The output of a cryptographic inventory is a prioritised remediation register. Systems that handle long-sensitivity data and currently rely on RSA or ECDH key exchange sit at the highest priority. Systems using AES-128 for data at rest come next. Systems that are already isolated from external collection vectors, or that hold only short-sensitivity data, can be addressed in later programme phases.
FAQ
What exactly is a harvest-now-decrypt-later attack?
An adversary intercepts and stores encrypted traffic today, even though they cannot currently decrypt it. Once a CRQC becomes available, they apply Shor’s Algorithm to break the asymmetric encryption that protected the session keys and recover the plaintext. The attack is passive at collection time, making it nearly invisible to the victim.
Which encryption algorithms are immediately threatened and which are less urgent?

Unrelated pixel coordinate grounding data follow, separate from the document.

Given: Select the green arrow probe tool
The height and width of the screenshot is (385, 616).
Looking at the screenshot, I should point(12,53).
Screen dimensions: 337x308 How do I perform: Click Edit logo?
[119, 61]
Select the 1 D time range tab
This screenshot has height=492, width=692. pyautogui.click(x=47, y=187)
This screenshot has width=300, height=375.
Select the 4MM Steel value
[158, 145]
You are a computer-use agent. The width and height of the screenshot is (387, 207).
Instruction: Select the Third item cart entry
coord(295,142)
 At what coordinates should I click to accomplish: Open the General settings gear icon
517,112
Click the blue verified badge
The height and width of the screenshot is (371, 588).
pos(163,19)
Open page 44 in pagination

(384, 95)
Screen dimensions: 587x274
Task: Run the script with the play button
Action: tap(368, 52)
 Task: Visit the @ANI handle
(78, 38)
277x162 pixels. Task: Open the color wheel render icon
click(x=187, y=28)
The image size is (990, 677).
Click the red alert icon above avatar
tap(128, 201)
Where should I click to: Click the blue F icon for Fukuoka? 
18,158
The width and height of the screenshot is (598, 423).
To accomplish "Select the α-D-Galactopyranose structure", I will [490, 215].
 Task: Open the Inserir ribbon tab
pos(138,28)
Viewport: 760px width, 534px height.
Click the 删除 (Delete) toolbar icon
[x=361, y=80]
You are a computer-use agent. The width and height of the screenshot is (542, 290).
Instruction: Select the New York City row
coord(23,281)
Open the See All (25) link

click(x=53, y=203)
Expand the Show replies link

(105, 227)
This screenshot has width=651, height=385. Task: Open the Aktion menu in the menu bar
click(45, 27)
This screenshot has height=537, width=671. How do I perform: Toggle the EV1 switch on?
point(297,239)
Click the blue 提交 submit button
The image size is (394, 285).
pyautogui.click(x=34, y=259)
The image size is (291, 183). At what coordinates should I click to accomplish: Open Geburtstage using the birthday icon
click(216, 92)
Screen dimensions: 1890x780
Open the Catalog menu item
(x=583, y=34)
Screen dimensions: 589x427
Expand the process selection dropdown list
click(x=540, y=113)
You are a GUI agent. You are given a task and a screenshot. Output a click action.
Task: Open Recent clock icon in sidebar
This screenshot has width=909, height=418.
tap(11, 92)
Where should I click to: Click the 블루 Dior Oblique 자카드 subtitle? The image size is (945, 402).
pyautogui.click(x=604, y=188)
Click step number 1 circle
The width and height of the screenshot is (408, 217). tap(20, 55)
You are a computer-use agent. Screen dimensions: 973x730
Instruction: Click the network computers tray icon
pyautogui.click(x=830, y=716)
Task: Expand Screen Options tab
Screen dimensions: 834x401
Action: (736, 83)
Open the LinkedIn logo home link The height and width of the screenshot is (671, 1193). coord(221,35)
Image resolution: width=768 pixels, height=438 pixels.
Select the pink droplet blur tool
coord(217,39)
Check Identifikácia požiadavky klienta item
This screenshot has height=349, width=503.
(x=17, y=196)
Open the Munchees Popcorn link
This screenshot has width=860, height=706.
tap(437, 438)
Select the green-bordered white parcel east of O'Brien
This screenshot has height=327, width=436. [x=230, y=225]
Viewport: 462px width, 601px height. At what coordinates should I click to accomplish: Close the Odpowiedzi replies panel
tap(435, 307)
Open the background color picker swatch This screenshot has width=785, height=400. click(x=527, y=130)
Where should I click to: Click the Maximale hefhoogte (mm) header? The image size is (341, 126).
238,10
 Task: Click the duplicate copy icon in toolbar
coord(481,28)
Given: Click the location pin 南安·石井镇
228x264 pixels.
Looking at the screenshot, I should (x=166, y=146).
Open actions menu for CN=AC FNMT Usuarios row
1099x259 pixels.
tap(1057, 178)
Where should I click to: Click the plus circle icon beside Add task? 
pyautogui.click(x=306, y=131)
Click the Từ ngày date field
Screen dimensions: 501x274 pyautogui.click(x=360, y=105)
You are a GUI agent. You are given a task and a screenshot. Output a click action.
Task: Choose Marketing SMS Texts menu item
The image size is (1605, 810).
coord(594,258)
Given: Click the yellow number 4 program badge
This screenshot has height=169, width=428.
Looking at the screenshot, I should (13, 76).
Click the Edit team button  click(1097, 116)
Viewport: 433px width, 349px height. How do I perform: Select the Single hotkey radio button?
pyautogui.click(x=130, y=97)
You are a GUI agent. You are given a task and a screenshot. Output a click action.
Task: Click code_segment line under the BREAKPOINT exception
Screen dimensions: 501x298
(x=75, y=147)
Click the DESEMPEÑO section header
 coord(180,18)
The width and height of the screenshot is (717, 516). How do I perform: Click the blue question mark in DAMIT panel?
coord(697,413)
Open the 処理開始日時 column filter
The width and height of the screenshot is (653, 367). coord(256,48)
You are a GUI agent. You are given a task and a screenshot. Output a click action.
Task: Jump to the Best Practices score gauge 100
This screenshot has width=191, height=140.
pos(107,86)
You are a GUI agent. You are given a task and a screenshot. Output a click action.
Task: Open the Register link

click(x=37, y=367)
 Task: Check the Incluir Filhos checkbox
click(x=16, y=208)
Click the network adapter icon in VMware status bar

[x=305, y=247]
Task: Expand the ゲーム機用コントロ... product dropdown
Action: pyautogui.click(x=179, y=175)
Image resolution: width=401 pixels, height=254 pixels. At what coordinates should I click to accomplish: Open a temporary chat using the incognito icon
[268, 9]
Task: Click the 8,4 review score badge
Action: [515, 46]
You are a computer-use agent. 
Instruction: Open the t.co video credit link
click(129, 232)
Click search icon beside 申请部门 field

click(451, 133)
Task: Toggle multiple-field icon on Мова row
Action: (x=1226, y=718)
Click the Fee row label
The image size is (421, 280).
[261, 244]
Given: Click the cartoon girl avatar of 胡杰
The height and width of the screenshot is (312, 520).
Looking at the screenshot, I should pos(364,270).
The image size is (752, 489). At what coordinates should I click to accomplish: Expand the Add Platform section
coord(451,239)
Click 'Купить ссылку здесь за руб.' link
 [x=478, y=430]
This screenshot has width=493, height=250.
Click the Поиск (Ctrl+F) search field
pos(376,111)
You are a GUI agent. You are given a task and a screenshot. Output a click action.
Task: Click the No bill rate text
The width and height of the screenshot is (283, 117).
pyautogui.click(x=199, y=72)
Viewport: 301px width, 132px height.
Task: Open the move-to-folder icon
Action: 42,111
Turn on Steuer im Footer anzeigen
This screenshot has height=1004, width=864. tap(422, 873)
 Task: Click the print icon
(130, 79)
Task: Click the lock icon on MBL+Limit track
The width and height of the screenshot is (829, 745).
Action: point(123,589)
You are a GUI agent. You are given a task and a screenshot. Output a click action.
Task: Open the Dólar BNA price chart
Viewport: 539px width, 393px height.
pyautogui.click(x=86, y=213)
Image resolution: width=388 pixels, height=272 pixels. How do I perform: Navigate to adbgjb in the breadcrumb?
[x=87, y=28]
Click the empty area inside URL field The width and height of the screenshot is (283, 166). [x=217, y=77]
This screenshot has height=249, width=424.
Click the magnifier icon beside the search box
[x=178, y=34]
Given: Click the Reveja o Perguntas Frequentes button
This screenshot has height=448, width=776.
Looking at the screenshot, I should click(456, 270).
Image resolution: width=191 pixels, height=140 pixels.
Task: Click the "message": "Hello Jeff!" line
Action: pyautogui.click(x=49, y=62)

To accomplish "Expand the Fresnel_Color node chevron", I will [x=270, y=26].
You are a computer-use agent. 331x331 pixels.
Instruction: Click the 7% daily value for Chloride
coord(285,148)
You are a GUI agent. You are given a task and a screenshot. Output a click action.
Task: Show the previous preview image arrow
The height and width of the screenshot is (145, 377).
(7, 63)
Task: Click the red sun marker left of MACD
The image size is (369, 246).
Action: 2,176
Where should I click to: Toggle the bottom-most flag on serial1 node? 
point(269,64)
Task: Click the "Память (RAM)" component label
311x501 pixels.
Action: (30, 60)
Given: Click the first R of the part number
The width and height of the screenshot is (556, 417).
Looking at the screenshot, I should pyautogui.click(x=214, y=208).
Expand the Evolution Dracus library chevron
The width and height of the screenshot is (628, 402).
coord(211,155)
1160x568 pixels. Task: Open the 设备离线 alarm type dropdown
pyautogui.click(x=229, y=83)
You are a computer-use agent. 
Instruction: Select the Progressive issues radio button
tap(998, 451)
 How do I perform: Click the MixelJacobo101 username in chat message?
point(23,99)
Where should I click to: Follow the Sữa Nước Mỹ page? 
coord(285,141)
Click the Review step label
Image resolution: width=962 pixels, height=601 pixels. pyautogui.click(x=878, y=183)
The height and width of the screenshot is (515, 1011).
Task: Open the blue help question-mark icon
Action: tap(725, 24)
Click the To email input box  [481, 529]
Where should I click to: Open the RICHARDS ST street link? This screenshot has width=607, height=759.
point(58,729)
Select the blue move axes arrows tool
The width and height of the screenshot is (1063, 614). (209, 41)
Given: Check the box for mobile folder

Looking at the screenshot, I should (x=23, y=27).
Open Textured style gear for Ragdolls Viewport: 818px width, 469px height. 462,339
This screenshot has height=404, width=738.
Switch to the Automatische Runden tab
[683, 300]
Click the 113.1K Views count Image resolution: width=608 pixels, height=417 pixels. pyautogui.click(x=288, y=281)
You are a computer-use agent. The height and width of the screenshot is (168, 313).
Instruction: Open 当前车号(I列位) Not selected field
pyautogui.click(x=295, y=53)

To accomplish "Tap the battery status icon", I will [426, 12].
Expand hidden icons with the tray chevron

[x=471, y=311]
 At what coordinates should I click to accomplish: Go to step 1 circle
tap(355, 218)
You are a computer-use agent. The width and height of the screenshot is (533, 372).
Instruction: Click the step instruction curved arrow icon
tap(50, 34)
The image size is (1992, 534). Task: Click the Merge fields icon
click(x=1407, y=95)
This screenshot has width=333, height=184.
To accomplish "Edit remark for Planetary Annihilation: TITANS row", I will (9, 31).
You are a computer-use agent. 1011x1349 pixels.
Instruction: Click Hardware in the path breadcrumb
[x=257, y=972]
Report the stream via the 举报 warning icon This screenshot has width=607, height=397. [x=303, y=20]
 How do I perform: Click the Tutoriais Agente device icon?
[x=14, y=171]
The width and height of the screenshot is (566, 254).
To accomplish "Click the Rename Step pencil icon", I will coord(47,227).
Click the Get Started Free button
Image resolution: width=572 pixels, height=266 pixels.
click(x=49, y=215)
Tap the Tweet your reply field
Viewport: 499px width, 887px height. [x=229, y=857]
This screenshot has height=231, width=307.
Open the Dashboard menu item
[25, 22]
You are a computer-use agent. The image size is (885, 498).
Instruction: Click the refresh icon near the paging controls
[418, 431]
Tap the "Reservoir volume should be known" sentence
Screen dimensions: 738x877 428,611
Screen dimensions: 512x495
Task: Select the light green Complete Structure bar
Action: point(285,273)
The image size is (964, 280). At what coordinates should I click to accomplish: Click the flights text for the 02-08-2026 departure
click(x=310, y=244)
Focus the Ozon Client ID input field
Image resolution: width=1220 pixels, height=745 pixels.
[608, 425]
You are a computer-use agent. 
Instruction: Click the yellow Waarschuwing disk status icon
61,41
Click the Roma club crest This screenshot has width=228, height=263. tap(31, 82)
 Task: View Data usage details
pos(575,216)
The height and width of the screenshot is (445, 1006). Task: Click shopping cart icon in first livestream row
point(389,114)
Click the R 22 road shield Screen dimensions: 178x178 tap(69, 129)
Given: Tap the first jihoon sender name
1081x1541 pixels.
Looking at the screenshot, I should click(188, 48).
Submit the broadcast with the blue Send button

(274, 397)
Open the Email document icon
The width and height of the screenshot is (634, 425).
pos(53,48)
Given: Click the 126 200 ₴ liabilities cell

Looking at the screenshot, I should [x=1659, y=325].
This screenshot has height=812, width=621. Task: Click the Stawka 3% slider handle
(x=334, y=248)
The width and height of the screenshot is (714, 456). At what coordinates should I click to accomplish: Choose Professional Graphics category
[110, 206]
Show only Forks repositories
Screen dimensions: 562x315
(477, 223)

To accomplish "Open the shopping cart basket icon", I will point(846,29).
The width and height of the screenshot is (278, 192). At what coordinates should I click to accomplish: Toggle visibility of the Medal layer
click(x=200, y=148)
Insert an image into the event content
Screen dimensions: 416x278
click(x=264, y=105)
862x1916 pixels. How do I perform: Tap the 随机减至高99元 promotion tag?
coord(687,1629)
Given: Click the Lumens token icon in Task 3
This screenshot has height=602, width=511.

RSA and elliptic-curve Diffie-Hellman (ECDH) are broken in polynomial time by Shor’s Algorithm on a CRQC. Symmetric algorithms such as AES-256 are weakened but not broken by Grover’s Algorithm, which effectively halves the key length. AES-128 drops to a 64-bit effective security level and should be treated as urgent. AES-256 remains practically secure at a 128-bit equivalent.
When is a CRQC expected to arrive?
Public estimates cluster between 2030 and 2040 for a CRQC capable of breaking 2048-bit RSA. The NSA CNSA 2.0 Suite set a 2030 migration deadline for National Security Systems, reflecting the intelligence community’s internal assessment. For data that must remain confidential for 15 or 20 years, the migration window is already open.
What does a cryptographic inventory involve in practice?
A cryptographic inventory maps every system, data flow and stored dataset to its algorithms, key lengths and data sensitivity lifetime. It identifies TLS endpoints relying on RSA or ECDH, VPN gateways using non-quantum-safe key exchange, data at rest encrypted with AES-128, and third-party integrations that import cryptographic assumptions outside your control.
Does GDPR or NIS-2 create a legal obligation to address the quantum threat?
Neither regulation names post-quantum cryptography explicitly. However, GDPR Article 32 requires technical measures appropriate to the risk, evaluated against the state of the art. With NIST post-quantum standards published and ENISA issuing formal recommendations, the state of the art now includes post-quantum cryptography. Failing to plan a transition is increasingly difficult to defend as an appropriate risk treatment for long-sensitivity data.